That is the nacreous pigment may be in an imaging layer adjacent to
the substrate or below a clear layer comprising the substrate or in
combination with the base substrate and the image receiving
layer.
[0047] In order to maximize the nacreous effect of this invention,
an additional preferred embodiment has the nacreous pigment in the
upper part of said substrate. This embodiment is preferred because
it provides a means to provide the nacreous effect separate to or
in combination with the image layers. In yet an additional
preferred embodiment of this invention, at least one reflective
layer is below the layer comprising a nacreous pigment. Having a
reflective layer below the nacreous pigment allows light to be
reflected back to the viewer to enhance the nacreous appearance. In
the case of a photographic imaging element, the reflective layer
provides additional exposure and therefore reduces the light
intensity for exposure or the amount of time required for an
acceptable image. The preferred reflective layer may further
comprise a white pigment such as TiO.sub.2, BaSO.sub.4, clay, talc,
CaCO.sub.3, ZnO, ZnS or other white pigments known in the art. Said
reflective layer may also further comprise tinting aids, optical
brighteners or other functional addenda. In some cases in may be
desirable to add a small amount of brightener to the layer that
comprises a nacreous pigment.

DATA RECORDS:
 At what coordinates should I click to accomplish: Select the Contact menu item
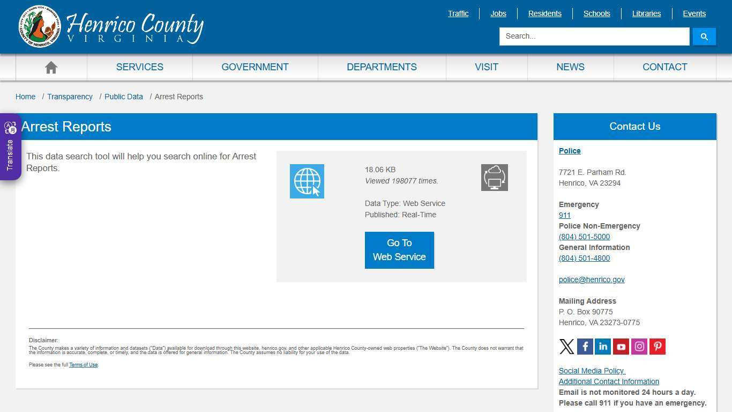[664, 67]
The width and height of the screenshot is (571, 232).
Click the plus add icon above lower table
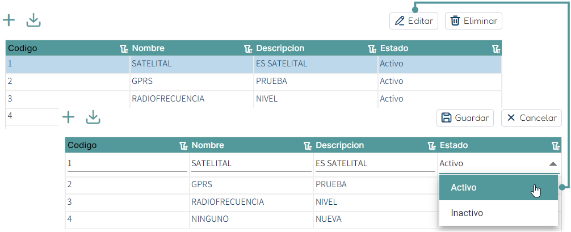pyautogui.click(x=69, y=117)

TASK SET:
a) Answer these questions from the nacreous pigment passage:
(i) In which part of the substrate does an additional preferred embodiment place the nacreous pigment?
(ii) What does a reflective layer below the nacreous pigment allow?
(iii) Which white pigments are listed by name for the reflective layer?
b) Recast the paragraph of the nacreous pigment passage that begins "In order to maximize the nacreous effect" as a short bulleted list that keeps its main facts.
c) Resume the nacreous pigment passage, picking up right after its final sentence.
The records can be left aside here.

ANSWERS GIVEN:
a)
(i) The upper part of the substrate.
(ii) It allows light to be reflected back to the viewer to enhance the nacreous appearance.
(iii) TiO2, BaSO4, clay, talc, CaCO3, ZnO and ZnS.

b)
- Placing the nacreous pigment in the upper part of the substrate maximizes the nacreous effect and provides it separately from or together with the image layers.
- In another preferred embodiment, at least one reflective layer sits below the layer with the nacreous pigment, reflecting light back to the viewer to enhance the nacreous appearance.
- In a photographic imaging element, the reflective layer adds exposure, reducing the light intensity or exposure time needed for an acceptable image.
- The reflective layer may contain a white pigment (TiO2, BaSO4, clay, talc, CaCO3, ZnO, ZnS or others known in the art), as well as tinting aids, optical brighteners or other functional addenda.
- A small amount of brightener may also be added to the layer with the nacreous pigment.

c)
[0048] In yet another preferred embodiment of this invention the
nacreous pigment is in at least one layer adjacent to the surface
layer of said substrate. This provides a smooth surface for the
imaging layers and therefore allows a wider range of larger
nacreous pigment particles to be used. The layer that is adjacent
to the image layer should be substantially free of pigment. Having
a clear layer on top of the nacreous layer provides a means to
control roughness and add gloss to the imaging element.
Additionally having the nacreous pigment in a layer that is
substantially free of other light scattering pigments provides a
layer that will minimize unwanted light scattering and absorption.
In this embodiment, the surface layer has a surface roughness of
less than 0.8 micrometer. Surface roughness below 0.8 micrometer is
preferred because it provides exceptional gloss and snap to the
image. When the surface roughness is greater than 0.8 micrometers
the added roughness starts to reduce the overall snap of the
nacreous image.
[0049] The nacreous pigment layer of this invention is present in
said imaging element in an amount between 0.5 and 8% by volume of
the layer comprising a nacreous pigment. In a preferred embodiment
of this invention the said at least one layer comprising a nacreous
pigment has a ratio of layer thickness to average size of the
longest dimension of said nacreous pigment of between 2 to 1 and 10
to 1. When the ratio is less than 2 to 1, there is typically not
sufficient polymer volume to provide the desired smoothness and
therefore the snap is reduced. As the ratio becomes greater than 10
to 1, the surface layer does not substantially get smoother or more
nacreous in appearance for the added thickness. Additional if the
layer becomes to thick, the nacreous appearance becomes diluted and
less effective.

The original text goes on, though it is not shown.